Muhammed Ali was in his own words the Greatest. Many agree when it comes to boxing.
It was sad to read of his passing at the start of the weekend. It was also sad to have met him two or three years ago and seen what Parkinson’s disease had done to such a great athlete. Pretty much all that remained at that time was the glint in his eye, that said his mind was still functioning more than adequately.
Ali wasn’t called the “Louisville lip” for nothing. It was his sharp mind and witty words that helped elevate him to superstar status and help those around him earn more than what was previously on offer. He was as fast with his mouth as he was with his fists.
Not surprisingly there are many tributes being made to a man who up until the late 1990’s would still answer the front door of his own house when fans came knocking, and happily sign autographs. A man who at the turn of the millennium was voted the third most instantly recognisable person on the planet. He was beaten by Jesus, whom no one has seen, and Mickey Mouse who is not even a real person.
The reason Muhammed Ali was special apart from the fact that he had great charisma was that he was not a perfect individual. He had his flaws. He polarised opinion, but remarkably in most cases he managed to win over those who spoke against him or he spoke against. Not only that he was a Champion, but a Champion who also lost. Even in his private life he had his ups and downs with four wives. He was by no means perfect.
One thing that he had in abundance was courage. He had the courage to get in the ring and stand toe-to-toe with heavyweights bigger than him, younger than him, fitter and stronger than him. That earned him a certain level of respect. The fact that he went on too long may have diminished some of that respect,, but only momentarily.
He was a man who was prepared to make a stand outside of the ring, at a time when sportsmen and women were not supposed to have views on anything else but their sport. He spoke up for his religion, and he spoke up for black people in America, at a time when it was extremely dangerous to do so.
Not all of his comments were the most well thought out, yet in recent times these have been forgotten, along with the fact that he taunted his black opponents in the ring far more than he did any white opponent. Was that deliberate? Was he again playing the media of the day? Had he attacked a white boxer the way he did Joe Frazier would he have had people laughing? Would the media not have turned on him? For in the 1970’s such behaviour would not have been tolerated. Yet it was OK that he deeply hurt Joe Frazier’s feelings calling him “ugly,” an “Uncle Tom” and a “gorilla.” Frazier’s feelings were hurt and the two never made up.
###
• **Complete the following**
• a. Translate this sentence from the tribute to Muhammed Ali into Spanish: "He was as fast with his mouth as he was with his fists."
• b. List every name that, according to the tribute to Muhammed Ali, Ali called Joe Frazier.
The data after this point is not needed.
###
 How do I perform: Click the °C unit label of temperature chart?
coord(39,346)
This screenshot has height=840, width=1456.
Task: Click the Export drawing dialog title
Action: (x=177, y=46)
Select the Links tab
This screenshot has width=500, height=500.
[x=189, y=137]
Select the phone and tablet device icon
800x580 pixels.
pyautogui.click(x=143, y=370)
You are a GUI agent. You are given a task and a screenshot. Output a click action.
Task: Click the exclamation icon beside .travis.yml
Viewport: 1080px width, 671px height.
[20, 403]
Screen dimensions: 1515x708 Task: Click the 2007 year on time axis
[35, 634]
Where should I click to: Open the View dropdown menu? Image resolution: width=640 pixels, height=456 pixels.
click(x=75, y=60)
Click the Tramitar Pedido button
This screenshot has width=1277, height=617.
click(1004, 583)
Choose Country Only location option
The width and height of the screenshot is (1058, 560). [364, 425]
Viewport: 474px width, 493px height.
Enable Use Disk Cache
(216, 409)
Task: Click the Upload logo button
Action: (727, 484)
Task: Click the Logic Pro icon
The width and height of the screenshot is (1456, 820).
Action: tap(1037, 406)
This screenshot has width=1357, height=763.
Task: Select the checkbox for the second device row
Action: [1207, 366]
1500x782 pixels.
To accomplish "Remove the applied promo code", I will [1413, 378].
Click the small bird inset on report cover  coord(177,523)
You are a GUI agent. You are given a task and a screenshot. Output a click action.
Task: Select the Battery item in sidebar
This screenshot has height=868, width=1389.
###
• **Results for the exercise**
• a. Era tan rápido con la boca como con los puños.

• b.
- "ugly"
- "Uncle Tom"
- "gorilla"